_What is asked_.
A) Before the listing, reproduce the stretch of the Firefly Distillery text from "The flavored vodka" through "and Ketel One." word for word.
B) According to the Firefly Distillery text, what score did Firefly earn from the Beverage Testing Institute in Chicago?

_Source excerpt_.

_ _ _ _ _

Firefly Distillery is a company located near Park Circle North Charleston, South Carolina, that produces a line of alcoholic beverages and licenses its brand name to the Sazerac Company for Firefly branded products produced elsewhere. Some Firefly branded products sold outside of South Carolina are actually produced in Kentucky by Sazerac rather than being produced by Firefly itself.

Products

Firefly Muscadine Vodka
Firefly Distillery's first product was Firefly Muscadine Vodka. The vodka was introduced in April 2006, after an impromptu early March debut at Charleston International Antiques Show emceed by Martha Stewart gave the company unexpected attention.

The flavored vodka was inspired by the distillery's location on a vineyard. Muscadine grapes are native to the southeast region, and muscadine wine is traditionally a very sweet wine.  This product was originally produced in Florida due to South Carolina's distillery licensing fees issues.

Firefly earned 89 out of 100 points from the Beverage Testing Institute in Chicago, outscoring such industry standards as Absolut and Ketel One.

Firefly Sweet Tea Vodka
In April 2008 Firefly Sweet Tea Vodka was added to the product line. The product is a twist on the southern staple, sweet tea. The vodka is distilled on Wadmalaw Island and the tea is from Charleston Tea Plantation.

_ _ _ _ _

_Records shown_.
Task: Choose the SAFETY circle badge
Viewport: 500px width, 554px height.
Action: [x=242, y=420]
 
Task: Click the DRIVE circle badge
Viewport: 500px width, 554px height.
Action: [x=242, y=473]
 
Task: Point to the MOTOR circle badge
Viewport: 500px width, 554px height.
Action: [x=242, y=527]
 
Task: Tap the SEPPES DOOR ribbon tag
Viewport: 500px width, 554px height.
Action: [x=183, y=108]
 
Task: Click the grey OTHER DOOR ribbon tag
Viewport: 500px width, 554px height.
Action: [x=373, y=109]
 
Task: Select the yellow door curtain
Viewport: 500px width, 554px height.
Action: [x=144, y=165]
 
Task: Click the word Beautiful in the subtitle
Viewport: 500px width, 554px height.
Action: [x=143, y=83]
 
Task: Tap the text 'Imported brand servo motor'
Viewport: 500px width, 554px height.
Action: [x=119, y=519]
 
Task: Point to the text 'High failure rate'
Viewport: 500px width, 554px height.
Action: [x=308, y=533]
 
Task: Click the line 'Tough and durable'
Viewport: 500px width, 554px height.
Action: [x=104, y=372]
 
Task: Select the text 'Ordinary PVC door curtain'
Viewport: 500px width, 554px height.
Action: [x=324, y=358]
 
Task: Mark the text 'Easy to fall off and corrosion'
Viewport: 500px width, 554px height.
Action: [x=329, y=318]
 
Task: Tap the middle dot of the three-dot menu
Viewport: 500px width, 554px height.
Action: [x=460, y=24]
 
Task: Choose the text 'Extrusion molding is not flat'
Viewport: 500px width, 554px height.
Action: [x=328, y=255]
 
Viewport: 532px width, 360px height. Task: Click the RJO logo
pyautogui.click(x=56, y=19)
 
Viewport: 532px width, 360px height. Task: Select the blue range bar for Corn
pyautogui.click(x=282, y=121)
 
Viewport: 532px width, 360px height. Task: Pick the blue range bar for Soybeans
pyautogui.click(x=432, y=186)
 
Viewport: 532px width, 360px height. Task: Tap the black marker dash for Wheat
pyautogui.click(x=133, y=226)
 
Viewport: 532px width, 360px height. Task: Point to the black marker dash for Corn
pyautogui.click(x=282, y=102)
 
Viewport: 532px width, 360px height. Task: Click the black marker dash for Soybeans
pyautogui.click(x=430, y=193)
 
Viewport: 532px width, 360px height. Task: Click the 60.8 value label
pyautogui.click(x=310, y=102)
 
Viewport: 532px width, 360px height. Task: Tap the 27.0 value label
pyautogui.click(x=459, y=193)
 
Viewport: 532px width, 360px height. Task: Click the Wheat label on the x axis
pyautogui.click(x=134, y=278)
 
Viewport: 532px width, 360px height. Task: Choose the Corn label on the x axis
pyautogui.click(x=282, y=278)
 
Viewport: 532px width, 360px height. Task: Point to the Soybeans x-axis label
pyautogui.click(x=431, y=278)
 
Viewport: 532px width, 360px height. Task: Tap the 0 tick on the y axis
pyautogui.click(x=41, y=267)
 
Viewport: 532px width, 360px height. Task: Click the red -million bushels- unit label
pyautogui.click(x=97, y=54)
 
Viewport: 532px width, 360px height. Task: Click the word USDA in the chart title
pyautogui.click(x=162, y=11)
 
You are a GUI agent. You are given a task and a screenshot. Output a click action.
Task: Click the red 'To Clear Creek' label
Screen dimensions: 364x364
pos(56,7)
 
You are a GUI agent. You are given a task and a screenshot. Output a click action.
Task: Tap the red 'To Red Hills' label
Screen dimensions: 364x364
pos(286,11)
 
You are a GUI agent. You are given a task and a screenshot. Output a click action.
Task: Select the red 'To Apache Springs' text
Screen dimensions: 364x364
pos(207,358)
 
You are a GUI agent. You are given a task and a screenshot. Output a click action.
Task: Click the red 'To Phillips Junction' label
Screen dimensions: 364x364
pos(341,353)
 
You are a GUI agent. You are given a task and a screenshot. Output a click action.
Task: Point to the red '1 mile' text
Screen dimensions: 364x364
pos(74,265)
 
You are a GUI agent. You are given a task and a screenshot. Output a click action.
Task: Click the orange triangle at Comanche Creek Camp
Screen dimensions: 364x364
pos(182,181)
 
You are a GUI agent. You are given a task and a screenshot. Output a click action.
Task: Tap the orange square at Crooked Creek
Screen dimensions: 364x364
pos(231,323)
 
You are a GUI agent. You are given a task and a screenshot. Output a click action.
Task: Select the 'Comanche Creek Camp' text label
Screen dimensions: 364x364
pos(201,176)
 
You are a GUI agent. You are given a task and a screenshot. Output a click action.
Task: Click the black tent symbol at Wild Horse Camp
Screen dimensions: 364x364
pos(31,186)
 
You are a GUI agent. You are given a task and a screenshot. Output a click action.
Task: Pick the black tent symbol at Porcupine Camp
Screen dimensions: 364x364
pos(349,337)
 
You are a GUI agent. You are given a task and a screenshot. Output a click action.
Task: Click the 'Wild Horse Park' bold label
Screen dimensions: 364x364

_ _ _ _ _

_The answers_.
A)
The flavored vodka was inspired by the distillery's location on a vineyard. Muscadine grapes are native to the southeast region, and muscadine wine is traditionally a very sweet wine.  This product was originally produced in Florida due to South Carolina's distillery licensing fees issues.

Firefly earned 89 out of 100 points from the Beverage Testing Institute in Chicago, outscoring such industry standards as Absolut and Ketel One.

B) 89 out of 100 points.